Mini-Budget and vote-on-account 2004


Following are details and analysis of the mini-budget and vote-on-account 2004 :-

Report on Mini Budget 2004 (ICRA, Jan 2004)

Interim Budget(Vote-on-account) FY2005 (ICRA, Feb, 2004)

S&P report on vote-on-account (Feb 4, 2004)

Finance Bill 2004 introduced in parliament on Feb 3, 2004

Highlights Interim Budget 2004

See also "The Union Budget 2003-2004"

 

S&P report on vote-on-account (Feb 4, 2004)

LONDON, Feb 4, 2004 - Standard & Poor's Ratings Services said today that the recent mini budget announced by the Indian government (foreign currency BB/Stable/B; local currency BB+/Negative/B,) indicates a greater determination to curb fiscal deterioration.
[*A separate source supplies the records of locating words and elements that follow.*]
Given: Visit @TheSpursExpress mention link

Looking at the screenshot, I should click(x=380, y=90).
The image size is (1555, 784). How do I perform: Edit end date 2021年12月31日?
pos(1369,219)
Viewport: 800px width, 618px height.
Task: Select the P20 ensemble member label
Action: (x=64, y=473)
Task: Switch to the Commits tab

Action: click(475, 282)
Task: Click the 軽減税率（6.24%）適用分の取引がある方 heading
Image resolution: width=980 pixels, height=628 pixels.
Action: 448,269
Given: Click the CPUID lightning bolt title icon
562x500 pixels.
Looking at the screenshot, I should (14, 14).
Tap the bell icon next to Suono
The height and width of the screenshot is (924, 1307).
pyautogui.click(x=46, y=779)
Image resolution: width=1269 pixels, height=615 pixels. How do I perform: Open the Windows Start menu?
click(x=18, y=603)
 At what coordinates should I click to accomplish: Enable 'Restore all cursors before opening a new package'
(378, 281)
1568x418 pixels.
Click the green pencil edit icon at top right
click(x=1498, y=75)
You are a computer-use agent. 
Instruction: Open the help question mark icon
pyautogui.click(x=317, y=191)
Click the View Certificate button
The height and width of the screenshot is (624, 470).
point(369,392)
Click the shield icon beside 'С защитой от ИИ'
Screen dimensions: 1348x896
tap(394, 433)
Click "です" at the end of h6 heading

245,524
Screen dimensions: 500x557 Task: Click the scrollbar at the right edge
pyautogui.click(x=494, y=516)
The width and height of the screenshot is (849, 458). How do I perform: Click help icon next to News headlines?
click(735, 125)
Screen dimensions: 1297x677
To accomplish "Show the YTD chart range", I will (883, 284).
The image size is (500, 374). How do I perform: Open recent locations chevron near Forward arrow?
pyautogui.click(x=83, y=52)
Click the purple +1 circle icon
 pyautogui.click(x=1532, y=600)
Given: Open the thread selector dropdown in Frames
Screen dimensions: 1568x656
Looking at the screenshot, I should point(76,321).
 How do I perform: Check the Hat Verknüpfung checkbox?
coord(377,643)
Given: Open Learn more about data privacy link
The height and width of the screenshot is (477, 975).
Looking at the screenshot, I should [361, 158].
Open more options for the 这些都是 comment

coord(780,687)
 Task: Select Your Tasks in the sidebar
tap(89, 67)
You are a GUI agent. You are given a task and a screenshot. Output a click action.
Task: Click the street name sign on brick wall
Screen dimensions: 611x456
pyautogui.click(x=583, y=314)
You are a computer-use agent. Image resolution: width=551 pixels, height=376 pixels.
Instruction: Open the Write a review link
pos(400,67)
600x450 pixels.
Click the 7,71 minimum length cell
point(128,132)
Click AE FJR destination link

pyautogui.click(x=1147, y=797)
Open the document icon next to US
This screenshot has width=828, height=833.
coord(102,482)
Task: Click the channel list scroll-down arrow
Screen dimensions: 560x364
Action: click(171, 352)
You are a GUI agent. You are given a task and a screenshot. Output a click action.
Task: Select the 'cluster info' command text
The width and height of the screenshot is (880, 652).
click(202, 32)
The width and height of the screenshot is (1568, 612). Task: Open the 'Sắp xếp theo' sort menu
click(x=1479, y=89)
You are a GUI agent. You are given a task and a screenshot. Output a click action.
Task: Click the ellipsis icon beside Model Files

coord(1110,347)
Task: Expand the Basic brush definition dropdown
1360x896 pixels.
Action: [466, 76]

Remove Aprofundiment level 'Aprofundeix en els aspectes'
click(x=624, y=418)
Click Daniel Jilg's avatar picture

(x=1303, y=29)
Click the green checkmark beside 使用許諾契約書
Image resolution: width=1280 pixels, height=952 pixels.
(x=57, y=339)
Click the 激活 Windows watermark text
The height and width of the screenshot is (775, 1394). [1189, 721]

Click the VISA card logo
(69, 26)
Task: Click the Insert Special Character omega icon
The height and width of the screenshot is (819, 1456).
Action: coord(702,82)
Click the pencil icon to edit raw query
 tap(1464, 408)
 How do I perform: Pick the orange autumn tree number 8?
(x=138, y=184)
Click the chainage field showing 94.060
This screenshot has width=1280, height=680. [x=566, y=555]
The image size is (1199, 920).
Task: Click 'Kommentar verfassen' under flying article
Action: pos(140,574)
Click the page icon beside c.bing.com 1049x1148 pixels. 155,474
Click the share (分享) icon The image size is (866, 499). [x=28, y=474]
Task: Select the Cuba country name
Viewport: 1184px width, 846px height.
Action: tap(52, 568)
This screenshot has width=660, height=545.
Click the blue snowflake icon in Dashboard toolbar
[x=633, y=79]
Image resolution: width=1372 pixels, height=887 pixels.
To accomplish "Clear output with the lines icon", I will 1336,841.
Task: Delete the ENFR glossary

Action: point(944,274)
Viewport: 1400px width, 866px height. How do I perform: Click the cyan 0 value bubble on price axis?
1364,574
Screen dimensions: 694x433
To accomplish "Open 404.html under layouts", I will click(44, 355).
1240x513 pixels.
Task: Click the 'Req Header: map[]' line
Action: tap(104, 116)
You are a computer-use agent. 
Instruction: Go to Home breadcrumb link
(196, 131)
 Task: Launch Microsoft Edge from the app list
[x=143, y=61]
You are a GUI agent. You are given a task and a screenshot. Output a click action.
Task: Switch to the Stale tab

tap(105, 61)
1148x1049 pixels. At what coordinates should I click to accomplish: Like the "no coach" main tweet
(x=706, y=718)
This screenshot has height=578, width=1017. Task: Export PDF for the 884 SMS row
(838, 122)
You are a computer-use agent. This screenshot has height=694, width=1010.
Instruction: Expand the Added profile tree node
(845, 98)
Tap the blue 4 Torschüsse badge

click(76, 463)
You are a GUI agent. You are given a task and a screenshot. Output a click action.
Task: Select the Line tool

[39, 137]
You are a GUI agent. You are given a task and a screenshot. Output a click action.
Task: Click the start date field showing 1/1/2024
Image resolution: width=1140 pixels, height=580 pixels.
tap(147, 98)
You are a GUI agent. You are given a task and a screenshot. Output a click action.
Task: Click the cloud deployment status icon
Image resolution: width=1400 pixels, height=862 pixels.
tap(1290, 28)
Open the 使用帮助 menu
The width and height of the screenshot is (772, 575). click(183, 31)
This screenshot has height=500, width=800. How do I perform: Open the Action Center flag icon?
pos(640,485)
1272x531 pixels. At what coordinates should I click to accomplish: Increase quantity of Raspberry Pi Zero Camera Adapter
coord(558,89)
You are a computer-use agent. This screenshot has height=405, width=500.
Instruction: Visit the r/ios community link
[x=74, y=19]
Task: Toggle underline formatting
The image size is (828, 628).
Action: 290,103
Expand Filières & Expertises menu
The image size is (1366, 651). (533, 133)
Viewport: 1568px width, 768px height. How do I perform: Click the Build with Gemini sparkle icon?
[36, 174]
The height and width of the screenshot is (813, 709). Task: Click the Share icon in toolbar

Nevertheless, the mini budget must be seen in the context of the anticipated general election as well as strong growth. The budget deficit for fiscal year 2003/2004 is estimated to reach 4.8% of GDP, from 5.4% in fiscal 2002/2003; but more importantly the deficit for fiscal 2004/2005 is boldly projected at 4.4% of GDP. Measures to meet this target include increasing tax revenue by 17.4% and limiting expenditure growth to 3.5%.


While these projections are based on expectations of 8% GDP growth, it is a positive sign that the looming general election has not led to a significant loosening in fiscal policy. Despite some modest pre-election tax concessions, the outlook for reducing the deficit appears more upbeat than it has in recent years.

Standard & Poor's credit ratings on India are constrained by the high public debt burden and fiscal inflexibility, with the consolidated general government deficit at more than 9% of GDP. The ratings on India could improve if the government can press on with reforms. These include reversing the fiscal trajectory by implementing plans to reduce the deficit and accelerate structural reforms to sustain economic growth.